Targets, on the one hand, of criminalizing or pathologizing discourses that called for their exclusion from the public sphere, women were also key agents of hegemonic power in the Spanish colonial world. This course reflects on the generation of mutually conflicting female subjects in a context obsessed with the fight against religious and cultural otherness: the sinning body prone to sexual temptation and demonic possession and the saintly body, exemplary imitator of Christ’s suffering. Considering a varied corpus of Inquisition trials, spiritual autobiographies, wifely conduct manuals, mystical poetry, novellas, chronicles, paintings, and printed images from Spain and its American colonies, we think about the contradictions inherent in global Counter-Reformation gender politics and the myriad ways in which female writers and fictional personae co-opt or resist the stringent corporeal and mental discipline imposed on them. Students will, in addition, gain an understanding of the rich web of associations between religious confessional culture and emergent fictional genres.
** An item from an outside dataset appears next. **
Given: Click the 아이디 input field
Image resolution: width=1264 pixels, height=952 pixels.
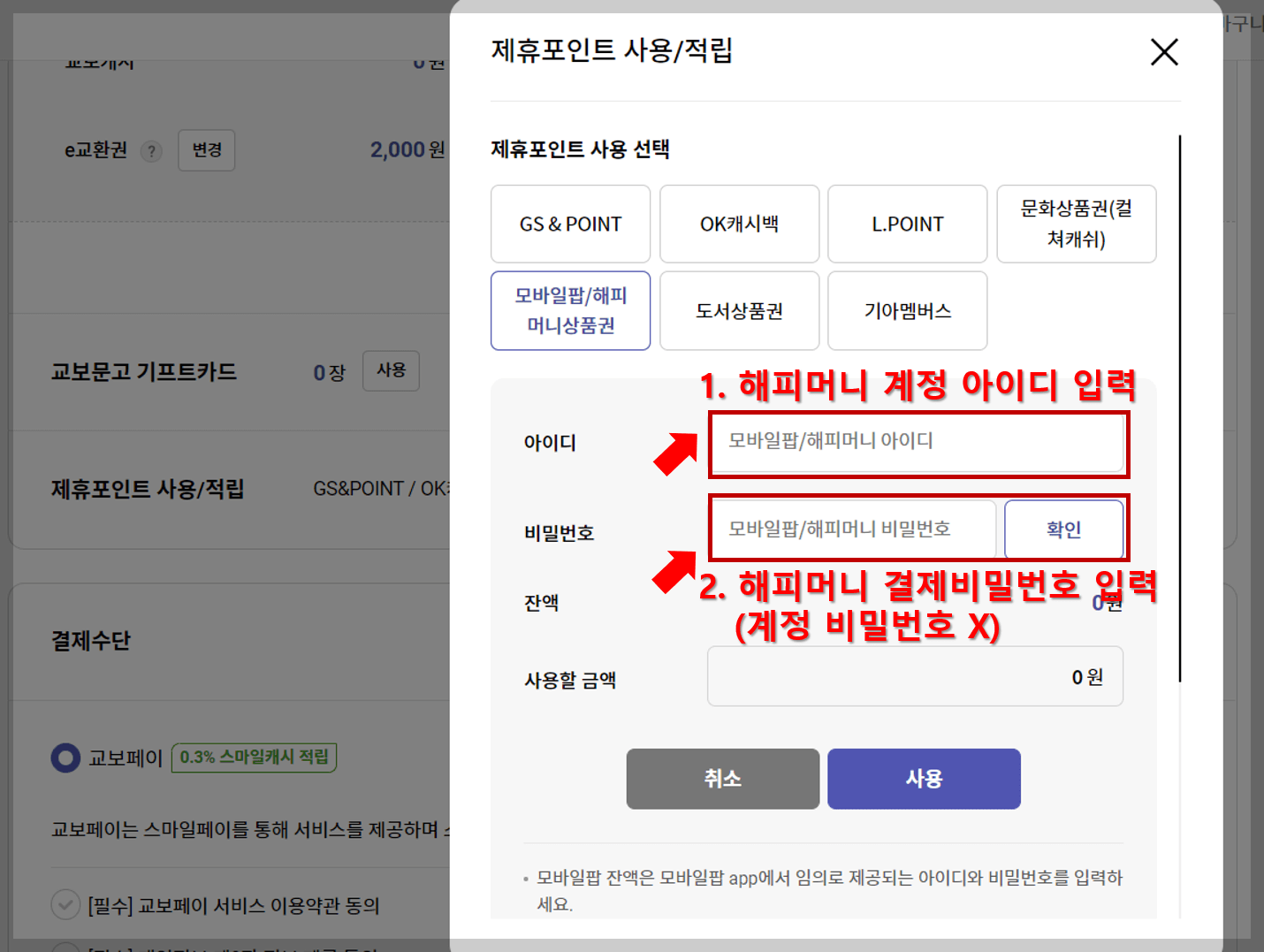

Authors studied include St. Teresa of Avila, Fray Luis de León, Christopher Columbus, Bartolomé de las Casas, María de Zayas, St. Rose of Lima, Sor María de Agreda, and Sor Juana Inés de la Cruz. 

LIT/SPAN 344: Visual Art in Spanish Baroque Literature

This course studies the relationship between visual art and literature in early modern Spain. In an epoch in which the production of images has attained unprecedented cultural importance, literature redefines its aesthetic agenda, both modeling itself after and rivaling visual art. Considering various plays, poems, and novellas alongside relevant paintings, emblems, architectural works, and sculptures, we reflect upon how the interactions among these different art forms serve to mobilize audience emotion and comment on gender and class tensions. Also discussed are mounting anxieties about the role of art in a society marked by political crisis. In particular, we think about how the celebration of iconocentric culture is undercut by critical views of images as dangerous vehicles of moral and sexual depravity. Authors and artists studied include Teresa of Avila, Cervantes, Zayas, Calderón de la Barca, Guillén de Castro, Velázquez, Titian, El Greco, and Rubens.

SPAN 321: Theory and Practice of Hispanic Literature

This course is designed to give students a theoretical, historical, and cultural framework for the more advanced study of Spanish and Spanish American literature. It will include considerations of genre, reception, and critical theory. Students will be responsible for undertaking close readings of the texts as well as research projects.

HUM 211: Humanities 211

Beginning with the cultural and intellectual entanglements of the Christian and Islamic worlds in the Middle Ages, this course examines how Europeans’ understanding and experience of the world they inhabited were transformed between the thirteenth and sixteenth centuries. Through readings of authors such as Ibn Tufayl, Averroës, Dante, Machiavelli, Diaz, Luther, Rabelais, Marguerite de Navarre, and Montaigne, we will explore how the momentous social, cultural, political, religious, philosophical, literary, and artistic developments of this period—encounters with non-Christians in the Mediterranean and Atlantic worlds, the emergence of new genres in the literary and visual arts, and the social and religious upheaval of the Protestant Reformation—provoked a period of crisis and creativity that transformed the complex legacies of the ancient world. In particular, we will study how the reconfigured understandings of humanity’s relationship to nature, society, and the divine challenged assumptions about political, intellectual, religious, and gendered authority.

 

Taught at Hamilton College

Introduction to Latin American Literature

Study of representative writings, beginning with textual transcriptions of Amerindian myths and concluding with the twentieth-century short story.

Dissident Voices in Golden Age Spain

Analysis of a variety of genres (satirical prose, lyrical poetry, novella, religious writing), focusing on the debates surrounding the imposition of rigid models of civic virtue in sixteenth and seventeenth-century Spanish culture.

Transatlantic Visions in the Hispanic World

Discussion of the political and cultural relationship between Spain and Spanish America from the fifteenth century to the present.

Taught at Columbia University

Latin American Humanities

Study of the literature and culture of Latin America from the Conquest to 1900 through the analysis of a variety of genres (chronicle, novel, political treatise, poem).  

Masterpieces of Western Literature and Philosophy

Discussion and analysis of major works ranging in time, theme, and genre from Homer to Virginia Woolf.

Picaresque Narratives (graduate course, Spanish & Comparative Literature)

Analysis of the satiric, parodic, and novelistic aspects of Picaresque fiction from its emergence in sixteenth-century Spain to later stages of its development in other national traditions.

The Poetics of Jorge Luis Borges (senior seminar)

Examination of his writing from the following perspectives: the concept of a “national” language, the end of epic, the definition of classical and avant-gardist poetics, the discussion of metaphor, and the practice of intertextuality.